The material, the sacred and the erotic: a contemplation for Lammas

The material, the sacred and the erotic: a contemplation for Lammas August 2, 2013

In this week’s ponderings provoked by Seeking the Mystery, I’m looking at my sense of place through the lens of the sacredness of materiality, bodies and sexuality.

Today is the final day of the feast of Lugh, also known as Lammas or Loaf mass. We bake bread as a sacred act. We eat that bread as a spiritual act and an act of community. We are literally connected to the earth: we chew and ingest and digest the grain; we absorb its nutrients. Without other beings in place with us, we would not be.

My 2007 homemade Lammas loaf: 100% rye, 100% sourdough

There are very few grains I can eat, I’m not meant to have yeast, and I find I don’t have the patience any longer to make sourdough from scratch. So instead of baking my own bread this year, I baked a cake. The flour and soya milk and margarine aren’t local, but the sugar is made from English sugar beet, and eggs are from just down the road. I can still keep the spirit of the feast, honour and celebrate the sacredness of matter, of the land, and of my body.
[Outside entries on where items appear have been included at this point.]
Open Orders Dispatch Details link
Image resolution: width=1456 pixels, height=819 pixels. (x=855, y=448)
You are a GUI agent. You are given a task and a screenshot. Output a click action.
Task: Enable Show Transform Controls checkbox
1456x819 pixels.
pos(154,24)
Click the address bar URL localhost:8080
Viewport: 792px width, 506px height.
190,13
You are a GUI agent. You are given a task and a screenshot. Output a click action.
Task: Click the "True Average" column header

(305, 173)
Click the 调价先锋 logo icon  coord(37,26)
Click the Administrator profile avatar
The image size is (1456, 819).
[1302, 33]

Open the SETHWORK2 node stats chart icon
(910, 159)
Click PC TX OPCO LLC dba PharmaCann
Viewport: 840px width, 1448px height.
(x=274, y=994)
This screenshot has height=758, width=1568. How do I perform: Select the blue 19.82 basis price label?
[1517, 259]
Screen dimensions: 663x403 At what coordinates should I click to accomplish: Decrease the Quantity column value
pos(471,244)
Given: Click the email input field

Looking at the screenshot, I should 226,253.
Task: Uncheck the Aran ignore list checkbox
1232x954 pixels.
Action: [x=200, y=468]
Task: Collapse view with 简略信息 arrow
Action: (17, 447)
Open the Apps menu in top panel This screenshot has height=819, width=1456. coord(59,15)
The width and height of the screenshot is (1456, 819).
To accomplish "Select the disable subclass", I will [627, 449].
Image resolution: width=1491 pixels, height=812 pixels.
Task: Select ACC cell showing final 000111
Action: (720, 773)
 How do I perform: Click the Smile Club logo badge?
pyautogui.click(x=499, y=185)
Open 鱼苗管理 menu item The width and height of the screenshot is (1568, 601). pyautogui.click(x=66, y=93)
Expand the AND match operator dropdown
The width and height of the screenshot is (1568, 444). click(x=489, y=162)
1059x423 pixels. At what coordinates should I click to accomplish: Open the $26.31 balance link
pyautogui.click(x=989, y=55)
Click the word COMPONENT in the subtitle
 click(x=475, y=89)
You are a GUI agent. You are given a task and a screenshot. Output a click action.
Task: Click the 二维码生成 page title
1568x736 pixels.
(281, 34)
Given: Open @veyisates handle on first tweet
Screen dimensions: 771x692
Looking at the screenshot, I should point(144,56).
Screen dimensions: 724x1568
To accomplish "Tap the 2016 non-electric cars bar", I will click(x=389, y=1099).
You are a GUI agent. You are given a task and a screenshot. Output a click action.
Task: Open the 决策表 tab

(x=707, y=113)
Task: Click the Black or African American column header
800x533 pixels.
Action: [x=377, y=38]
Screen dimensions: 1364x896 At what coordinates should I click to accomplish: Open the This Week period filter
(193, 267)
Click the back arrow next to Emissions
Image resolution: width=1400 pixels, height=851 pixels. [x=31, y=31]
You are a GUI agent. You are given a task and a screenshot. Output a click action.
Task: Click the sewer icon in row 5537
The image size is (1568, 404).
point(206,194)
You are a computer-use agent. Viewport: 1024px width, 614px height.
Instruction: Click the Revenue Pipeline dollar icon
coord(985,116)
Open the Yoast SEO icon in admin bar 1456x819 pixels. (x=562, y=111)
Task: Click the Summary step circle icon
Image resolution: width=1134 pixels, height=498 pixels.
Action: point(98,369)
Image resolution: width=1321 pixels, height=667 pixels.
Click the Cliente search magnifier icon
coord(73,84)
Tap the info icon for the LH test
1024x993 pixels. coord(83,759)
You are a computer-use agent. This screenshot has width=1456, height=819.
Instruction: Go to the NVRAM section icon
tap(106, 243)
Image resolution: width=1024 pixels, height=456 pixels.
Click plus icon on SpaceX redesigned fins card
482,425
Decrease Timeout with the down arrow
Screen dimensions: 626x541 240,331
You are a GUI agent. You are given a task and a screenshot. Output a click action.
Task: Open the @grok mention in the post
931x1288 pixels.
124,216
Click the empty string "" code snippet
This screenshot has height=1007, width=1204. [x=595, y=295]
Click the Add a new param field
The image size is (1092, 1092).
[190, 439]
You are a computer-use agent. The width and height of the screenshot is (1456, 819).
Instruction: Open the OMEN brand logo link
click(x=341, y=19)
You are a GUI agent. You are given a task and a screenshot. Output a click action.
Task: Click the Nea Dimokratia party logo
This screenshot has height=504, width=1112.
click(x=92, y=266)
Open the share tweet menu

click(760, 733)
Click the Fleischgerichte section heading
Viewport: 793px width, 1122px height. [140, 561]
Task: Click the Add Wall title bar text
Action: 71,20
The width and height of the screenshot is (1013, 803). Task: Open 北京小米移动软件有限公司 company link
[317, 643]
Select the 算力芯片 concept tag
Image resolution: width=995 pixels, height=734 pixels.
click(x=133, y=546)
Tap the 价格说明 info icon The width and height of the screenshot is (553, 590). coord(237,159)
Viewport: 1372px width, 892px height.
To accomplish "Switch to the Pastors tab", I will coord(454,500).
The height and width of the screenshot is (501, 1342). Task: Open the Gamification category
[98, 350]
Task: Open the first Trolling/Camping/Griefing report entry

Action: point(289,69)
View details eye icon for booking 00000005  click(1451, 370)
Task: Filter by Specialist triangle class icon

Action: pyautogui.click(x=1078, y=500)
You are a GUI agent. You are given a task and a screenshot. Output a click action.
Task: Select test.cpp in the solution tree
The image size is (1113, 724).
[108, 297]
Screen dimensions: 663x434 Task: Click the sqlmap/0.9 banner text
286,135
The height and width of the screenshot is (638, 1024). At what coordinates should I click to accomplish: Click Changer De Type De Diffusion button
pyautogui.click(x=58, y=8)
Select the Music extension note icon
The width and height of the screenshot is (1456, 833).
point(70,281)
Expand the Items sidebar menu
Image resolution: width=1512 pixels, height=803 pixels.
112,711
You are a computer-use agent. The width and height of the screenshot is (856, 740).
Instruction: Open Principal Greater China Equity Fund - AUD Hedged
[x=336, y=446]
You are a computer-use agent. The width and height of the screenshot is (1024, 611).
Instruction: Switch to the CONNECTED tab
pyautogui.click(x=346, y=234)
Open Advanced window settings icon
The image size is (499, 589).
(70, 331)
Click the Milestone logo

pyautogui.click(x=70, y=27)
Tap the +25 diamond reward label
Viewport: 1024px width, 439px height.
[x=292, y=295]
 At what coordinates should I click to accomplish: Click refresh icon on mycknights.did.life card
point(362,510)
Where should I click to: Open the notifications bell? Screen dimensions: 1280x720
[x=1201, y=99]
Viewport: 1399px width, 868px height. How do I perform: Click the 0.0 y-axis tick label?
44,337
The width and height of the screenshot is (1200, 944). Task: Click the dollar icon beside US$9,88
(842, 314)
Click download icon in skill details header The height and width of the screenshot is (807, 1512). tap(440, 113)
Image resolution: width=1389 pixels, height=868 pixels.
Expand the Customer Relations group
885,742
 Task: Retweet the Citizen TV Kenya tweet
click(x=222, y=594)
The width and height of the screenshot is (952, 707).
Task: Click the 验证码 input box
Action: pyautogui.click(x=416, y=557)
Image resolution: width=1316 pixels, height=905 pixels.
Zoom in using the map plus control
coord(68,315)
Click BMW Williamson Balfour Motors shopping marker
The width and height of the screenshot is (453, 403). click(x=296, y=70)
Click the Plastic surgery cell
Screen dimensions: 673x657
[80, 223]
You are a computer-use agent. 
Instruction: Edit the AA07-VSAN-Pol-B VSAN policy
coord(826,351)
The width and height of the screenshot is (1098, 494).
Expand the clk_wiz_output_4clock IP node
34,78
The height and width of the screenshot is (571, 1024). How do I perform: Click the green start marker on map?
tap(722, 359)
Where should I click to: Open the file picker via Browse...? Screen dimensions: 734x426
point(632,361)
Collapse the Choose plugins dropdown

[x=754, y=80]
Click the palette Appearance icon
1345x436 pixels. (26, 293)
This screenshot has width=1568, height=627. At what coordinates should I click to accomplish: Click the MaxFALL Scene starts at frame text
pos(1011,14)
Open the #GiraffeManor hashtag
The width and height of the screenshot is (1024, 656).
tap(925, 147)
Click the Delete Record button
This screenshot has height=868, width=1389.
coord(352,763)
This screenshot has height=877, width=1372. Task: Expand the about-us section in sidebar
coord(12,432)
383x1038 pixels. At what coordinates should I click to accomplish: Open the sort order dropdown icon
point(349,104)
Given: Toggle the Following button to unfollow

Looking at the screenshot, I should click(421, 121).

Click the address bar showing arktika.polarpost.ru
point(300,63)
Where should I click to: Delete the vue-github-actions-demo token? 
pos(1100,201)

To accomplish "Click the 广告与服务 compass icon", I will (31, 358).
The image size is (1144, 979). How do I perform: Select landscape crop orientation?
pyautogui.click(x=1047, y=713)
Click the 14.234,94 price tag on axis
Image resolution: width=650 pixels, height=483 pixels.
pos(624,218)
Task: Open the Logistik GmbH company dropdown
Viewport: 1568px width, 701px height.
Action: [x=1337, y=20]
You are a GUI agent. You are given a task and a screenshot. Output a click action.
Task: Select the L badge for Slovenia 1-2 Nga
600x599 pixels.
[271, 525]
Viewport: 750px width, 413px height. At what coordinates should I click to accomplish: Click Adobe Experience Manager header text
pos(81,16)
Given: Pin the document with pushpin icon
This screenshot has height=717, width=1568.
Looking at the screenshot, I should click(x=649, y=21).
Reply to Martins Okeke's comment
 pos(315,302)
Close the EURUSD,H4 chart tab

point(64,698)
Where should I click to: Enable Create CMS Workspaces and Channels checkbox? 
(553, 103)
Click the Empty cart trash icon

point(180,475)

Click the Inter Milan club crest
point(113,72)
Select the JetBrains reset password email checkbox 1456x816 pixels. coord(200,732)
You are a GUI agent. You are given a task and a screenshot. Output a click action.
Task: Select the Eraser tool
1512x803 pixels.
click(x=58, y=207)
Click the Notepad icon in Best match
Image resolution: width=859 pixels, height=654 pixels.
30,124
The source of all this material bounty, the earth, is often personified as Mother in Pagan traditions – for She gives birth to all life, including our own, and provides the source materials of our shelter, food and clothing. Our chants and songs declare, “The Earth is our Mother: we must take care of Her,” or “Mother Earth carry me; your child I will always be.”

But is the relationship of child to mother one we should continually be reinforcing? Yes, it emphasises how we are needy in the face of Life, rather than masters of all we survey, but  it can also get in the way of accepting responsibility for the materials and spiritual crises of our own making which affect the world. How long can we keep turning to our Mother the Earth to ‘make it all better’?

One answer to that question is that we can’t. Artists Elizabeth Stephens and Annie Sprinkle are exploring and sharing a new metaphor of relationship between humans and the Earth – no longer that of Mother, but that of Lover, which they call ecosex. To quote from the first two principles of the Ecosex Manifesto:

“The Earth is our lover. We are madly, passionately and fiercely in love, and we are grateful for this relationship each and every day… We treat the Earth with kindness, respect and affection… We shamelessly hug trees, massage the earth with our feet, and talk erotically to plants. We are skinny dippers, sun worshipers and stargazers. We caress rocks, are pleasured by waterfalls, and admire the Earth’s curves often…. We are very dirty.”

Annie Sprinkle and Elizabeth Stephens, ecosexuals

The Ecosex movement is very young, but it is one that I, for one, would love to see expand, rapidly and globally. It connects the erotic with the ecological in a way which aims to create a new kind of environmental activism, one which for me hits to the heart of the fundamentally material, bodily and sexual nature of sacredness in Pagan traditions.

As Stephens and Sprinkle might say, we can’t keep suckling on the Earth’s tit forever – at least, not for Her milk.